The required daily calcium intake for adults is 1000-1300mg, depending on age and sex, which can be achieved through a diet of calcium-rich foods. Three serves of dairy foods per day or calcium-rich non-dairy alternatives are recommended. However, if individual circumstances mean that this is not possible, supplementation may be needed.

Learn more about the importance of calcium in improving and maintaining bone health in older adults.

Australian Dietary Guidelines for older adults

The Australian Dietary Guidelines provide three guidelines for older adults

Dietary Guideline 1: To achieve and maintain a healthy weight, be physically active and choose amounts of nutritious food and drinks to meet your energy needs

Older adults should eat nutritious foods and keep physically active to help maintain muscle strength and a healthy weight.

The following calculators can be used to estimate the amount of energy and nutrients a client needs and the average recommended number of serves.

Dietary Guideline 2: Enjoy a wide variety of nutritious foods from the five groups every day

Older adults should enjoy a wide variety of nutritious foods from the five food groups every day:

  • Plenty of vegetables, including different types and colours, and legumes/beans
  • Fruit
  • Grain (cereal) foods, mostly wholegrain and/or high cereal fibre varieties, such as
    breads, cereals, rice, pasta, noodles, polenta, couscous, oats, quinoa and barley
  • Lean meats and poultry, fish, eggs, tofu, nuts and seeds, and legumes/beans
  • Milk, yoghurt, cheese and/or their alternatives, mostly reduced fat

And drink plenty of water.

Dietary Guideline 3: Limit intake of foods and drinks containing fat, added salt, added sugars and alcohol

It’s always good to limit saturated fats, added salt, added sugars, alcohol and low fibre choices for good health.

Older adults are also more likely to be living with a chronic disease and part of their self management might involve careful attention to choosing foods. Sometimes though, limiting fats, added salt and added sugars can mean a person who is at risk of malnutrition actually eats too few nutrients and kilojoules and can put themselves at risk. For some people it’s not straight forward and they need to talk to their health professional about the benefits and risks.

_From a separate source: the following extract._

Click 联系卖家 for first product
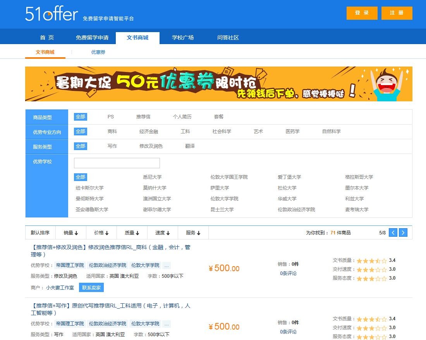Viewport: 426px width, 340px height. (x=91, y=288)
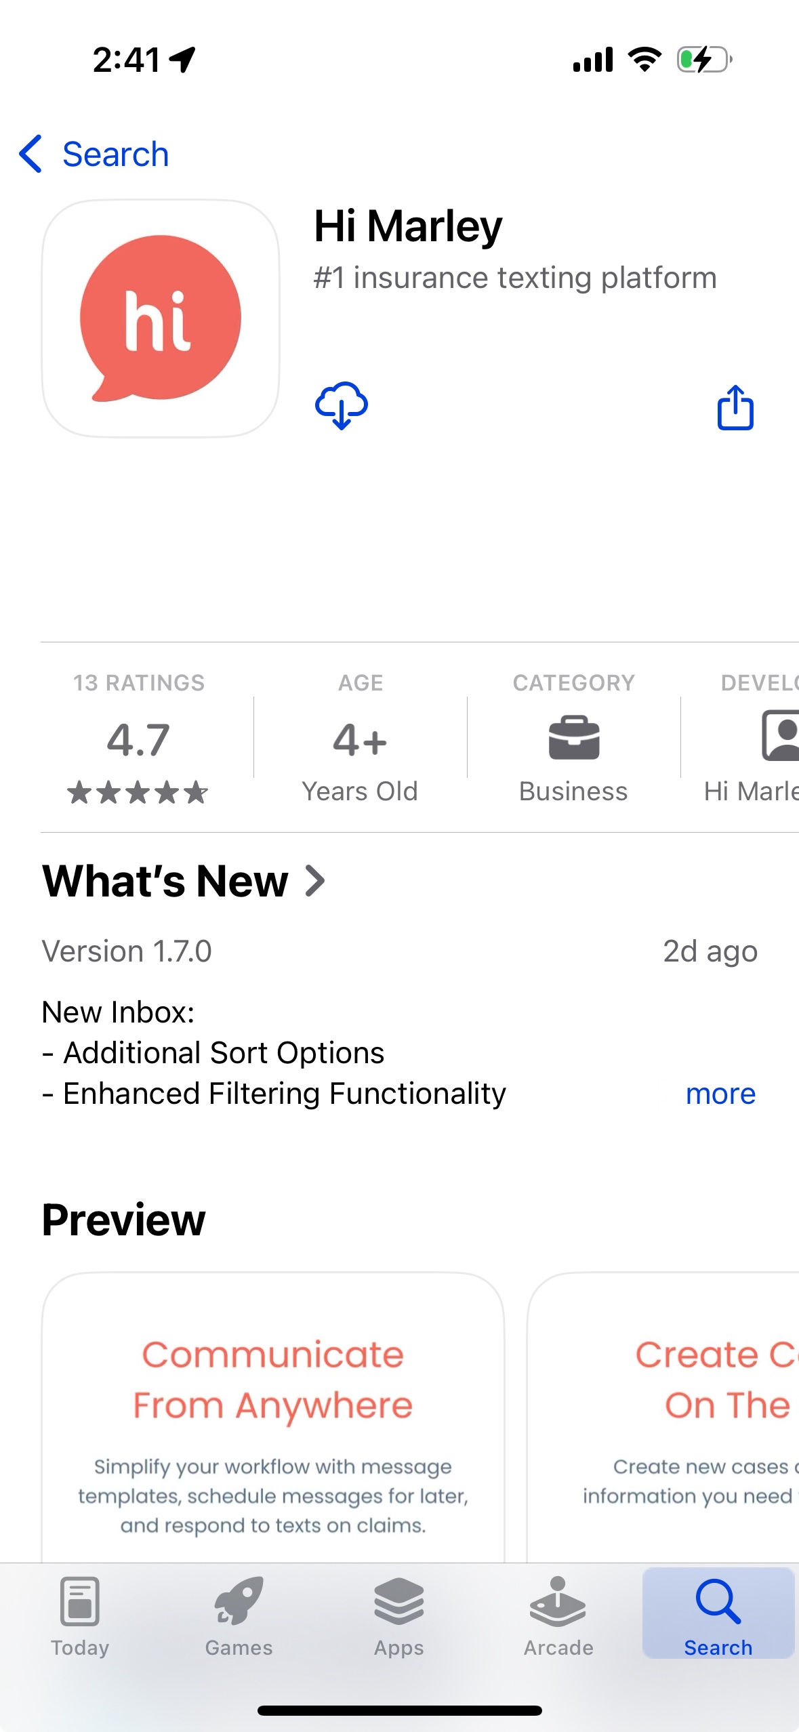This screenshot has width=799, height=1732.
Task: Tap the Version 1.7.0 label
Action: (127, 951)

Older adults can also find that they need to eat more high fibre foods and to drink more water to avoid constipation as bowels tend to slow down with age.

Alcohol and falls

Acute alcohol consumption is common in falls-related injuries due to alcohol impairing the individuals physical coordination, balance, risk perception and decision making. Due to the physiological changes associated with ageing, the presence of co-morbid conditions and the consumption of medications, older adults in particular are vulnerable to the effects of alcohol and therefore alcohol consumption should be reduced.

For more information about alcohol and falls, visit the Alcohol and falls page.

How can I assist older adults to fuel their body?

Encourage older adults to fuel their bodies by:

  • Eating regular meals with a variety of foods from all five food groups
  • Drinking more water and staying hydrated
  • Drinking less alcohol

To ensure older adults are consuming the nutrients that they require, a nutritional assessment should be part of a multifactorial falls risk assessment and include the assessment of vitamin D intake, substance abuse and excessive alcohol intake.

The Healthy Eating for Adults: Eat for Health and Wellbeing is a great brochure to provide older adults with information on how to select nutritious foods and appropriate servings for their age.